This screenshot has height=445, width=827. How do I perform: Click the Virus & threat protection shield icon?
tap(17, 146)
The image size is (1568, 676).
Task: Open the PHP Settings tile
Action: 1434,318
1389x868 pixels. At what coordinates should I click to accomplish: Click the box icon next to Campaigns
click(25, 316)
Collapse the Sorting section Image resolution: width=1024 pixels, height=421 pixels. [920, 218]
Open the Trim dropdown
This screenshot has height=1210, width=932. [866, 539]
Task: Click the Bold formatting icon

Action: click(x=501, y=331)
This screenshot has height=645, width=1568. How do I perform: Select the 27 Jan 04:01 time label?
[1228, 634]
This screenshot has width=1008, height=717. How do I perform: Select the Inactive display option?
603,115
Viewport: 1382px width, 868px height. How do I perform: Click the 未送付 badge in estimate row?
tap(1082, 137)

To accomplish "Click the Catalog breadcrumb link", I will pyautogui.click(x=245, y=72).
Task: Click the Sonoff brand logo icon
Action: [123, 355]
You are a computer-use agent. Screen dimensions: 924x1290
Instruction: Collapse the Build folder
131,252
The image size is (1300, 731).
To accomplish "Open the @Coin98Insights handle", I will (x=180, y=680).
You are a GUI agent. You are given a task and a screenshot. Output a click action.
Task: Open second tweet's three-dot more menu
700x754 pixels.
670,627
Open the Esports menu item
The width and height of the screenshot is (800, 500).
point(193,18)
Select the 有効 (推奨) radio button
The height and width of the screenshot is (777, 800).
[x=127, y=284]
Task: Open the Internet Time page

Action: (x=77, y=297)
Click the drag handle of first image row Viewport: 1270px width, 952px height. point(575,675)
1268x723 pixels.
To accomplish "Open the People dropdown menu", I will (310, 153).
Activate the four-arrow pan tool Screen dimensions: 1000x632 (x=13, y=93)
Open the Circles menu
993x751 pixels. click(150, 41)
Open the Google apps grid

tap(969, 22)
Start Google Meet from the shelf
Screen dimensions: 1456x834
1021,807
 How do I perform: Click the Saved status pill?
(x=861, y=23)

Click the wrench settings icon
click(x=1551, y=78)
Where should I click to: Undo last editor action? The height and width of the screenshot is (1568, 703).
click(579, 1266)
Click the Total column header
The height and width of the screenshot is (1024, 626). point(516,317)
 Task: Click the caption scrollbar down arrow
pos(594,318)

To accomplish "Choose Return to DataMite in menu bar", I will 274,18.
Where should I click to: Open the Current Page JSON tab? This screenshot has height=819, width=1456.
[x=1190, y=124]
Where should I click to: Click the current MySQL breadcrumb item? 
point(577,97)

Required action:
Using the records above, copy every line that has the word "agent" in it.

Result of this task:
You are a computer-use agent. Screen dimensions: 924x1290
You are a GUI agent. You are given a task and a screenshot. Output a click action.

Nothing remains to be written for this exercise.